= Yeh Yen-po =

Yeh Yen-po (Chinese: 葉彥伯; born 1963) is a Taiwanese physician and public official from Tianzhong Township, Changhua County, Taiwan. He currently serves as Director of the Changhua County Public Health Bureau (since August 2004) and Chairperson of the Taiwan Screening Society.

He has been referred to by the media as a “food safety hero” for his role in handling multiple food safety incidents in Changhua County. In 2020, however, he became the subject of controversy after initiating COVID-19 screening for asymptomatic individuals under home quarantine, a move that the Central Epidemic Command Center (CECC) ruled to be in violation of standard operating procedures.

== Career ==
Yeh graduated from Taipei Municipal Jianguo High School in 1981, and later received his Doctor of Medicine degree from National Yang Ming University in 1988. In 1990, he entered Provincial Taipei Hospital as a resident physician in family medicine, during which time he became aware of the importance of community-oriented primary care (COPC).

In 1992, Yeh was appointed Director and Physician of the Fangyuan Township Health Center in Changhua County. In 1996, he was recruited by then-director Hsu Hsiu-fu and appointed Section Chief of the First Section of the Changhua County Public Health Bureau. At the time, the First Section was responsible for infectious disease prevention, health education, and medical care for middle-aged and elderly populations. While serving in this role, Yeh pursued graduate studies at the Institute of Epidemiology, National Taiwan University, under the supervision of Chen Hsiu-hsi, Vice Dean of the College of Public Health, NTU, who served as his advisor for both his master's and doctoral theses.

In 1998, Yeh participated in investigations related to an enterovirus outbreak.

Following the 1999 Jiji earthquake (921 Earthquake), Yeh transferred to the Taichung County Public Health Bureau as deputy director, where he participated in post-disaster reconstruction efforts. His expanded responsibilities allowed him to gain experience in food sanitation inspection, pharmaceutical administration, and medical affairs management.

In August 2004, Yeh assumed office as Director of the Changhua County Public Health Bureau. Serving under county magistrates from different political parties, he has become the longest-serving first-level bureau director in Changhua County government history. During his tenure, he oversaw responses to major incidents such as the plasticizer food scandal and the tainted cooking oil scandal, leading some media outlets to refer to him as a “food safety hero.”

Beginning in April 2020, the Changhua County Public Health Bureau sought consent from asymptomatic but high-risk individuals under home quarantine to undergo screening at hospitals, under appropriate protective measures and continuous monitoring by the bureau. Yeh stated that all screenings were conducted in accordance with relevant procedures and laws. Changhua County Magistrate Wang Huei-mei publicly supported the initiative, stating that she was willing to be investigated herself and would take responsibility if any issues arose.

== Controversies ==

=== Changhua County COVID-19 screening controversy ===
In 2020, during the COVID-19 pandemic, the Changhua County government proactively sought consent from asymptomatic individuals under home quarantine to undergo hospital screening under public health bureau supervision.

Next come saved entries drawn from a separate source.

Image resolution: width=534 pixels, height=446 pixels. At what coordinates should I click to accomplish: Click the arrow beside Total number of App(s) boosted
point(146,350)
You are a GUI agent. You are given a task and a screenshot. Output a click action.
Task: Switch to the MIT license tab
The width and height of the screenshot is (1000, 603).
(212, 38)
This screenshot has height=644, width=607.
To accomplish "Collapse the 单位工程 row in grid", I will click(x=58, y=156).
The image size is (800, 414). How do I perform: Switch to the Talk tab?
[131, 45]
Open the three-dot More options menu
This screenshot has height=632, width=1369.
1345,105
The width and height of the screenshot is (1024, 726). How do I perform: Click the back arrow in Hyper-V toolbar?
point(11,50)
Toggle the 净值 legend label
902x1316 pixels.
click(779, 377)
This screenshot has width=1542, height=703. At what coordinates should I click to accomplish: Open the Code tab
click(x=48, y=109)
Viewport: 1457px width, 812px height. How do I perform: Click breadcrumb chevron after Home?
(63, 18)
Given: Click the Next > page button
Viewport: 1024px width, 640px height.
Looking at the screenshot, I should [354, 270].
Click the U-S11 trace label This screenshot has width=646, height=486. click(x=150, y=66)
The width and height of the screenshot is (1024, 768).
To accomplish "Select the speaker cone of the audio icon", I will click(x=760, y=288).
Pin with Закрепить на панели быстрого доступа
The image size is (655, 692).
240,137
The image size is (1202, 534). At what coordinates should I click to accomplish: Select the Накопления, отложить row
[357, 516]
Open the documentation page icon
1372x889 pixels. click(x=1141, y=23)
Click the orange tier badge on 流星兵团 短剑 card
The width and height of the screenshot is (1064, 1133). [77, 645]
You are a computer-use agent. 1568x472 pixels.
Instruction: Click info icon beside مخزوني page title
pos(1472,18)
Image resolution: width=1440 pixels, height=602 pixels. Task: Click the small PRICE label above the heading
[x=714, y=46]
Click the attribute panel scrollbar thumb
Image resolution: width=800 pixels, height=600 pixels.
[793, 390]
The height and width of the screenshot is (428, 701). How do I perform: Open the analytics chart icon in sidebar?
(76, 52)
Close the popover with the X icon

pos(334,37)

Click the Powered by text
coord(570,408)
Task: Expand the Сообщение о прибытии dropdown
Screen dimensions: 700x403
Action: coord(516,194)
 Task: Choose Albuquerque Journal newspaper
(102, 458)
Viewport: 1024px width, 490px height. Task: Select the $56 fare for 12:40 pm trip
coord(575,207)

This action was questioned by CECC Commander Chen Shih-chung, who stated that Changhua County had conducted unauthorized screening without proper reporting, potentially violating standard operating procedures and involving improper use of National Health Insurance resources for cases that should have been self-funded.

=== Criticism over chairmanship of the Taiwan Screening Society ===
In addition to serving as Director of the Changhua County Public Health Bureau, Yeh also serves as Chairperson of the Taiwan Screening Society. The society's board members are largely composed of former students of Chen Hsiu-hsi, Yeh's academic advisor during his time at NTU's School of Public Health. The society's registered address is located at the Changhua County Public Health Bureau, which led to criticism from Democratic Progressive Party legislator Lin Chuyin, who questioned whether Changhua's screening efforts were conducted “for public health or for other purposes.”

In response, Yeh stated that the society is an academic organization focused on cancer screening research, education outreach, and international collaboration, and that it is unrelated to COVID-19 prevention.Changhua County Magistrate Wang Huei-mei also defended Yeh, citing a Yahoo Kimo poll showing approximately 80% public support for the Changhua screening initiative. She argued that the criticism amounted to misrepresentation and character defamation.

=== Screening society address controversy ===
Yeh's concurrent role as Chairperson of the Taiwan Screening Society, whose registered address is located at the Changhua County Public Health Bureau, also drew public scrutiny. Media outlets investigating the address found that it matched that of the public health bureau, yet no signage for the Taiwan Screening Society was present at the location.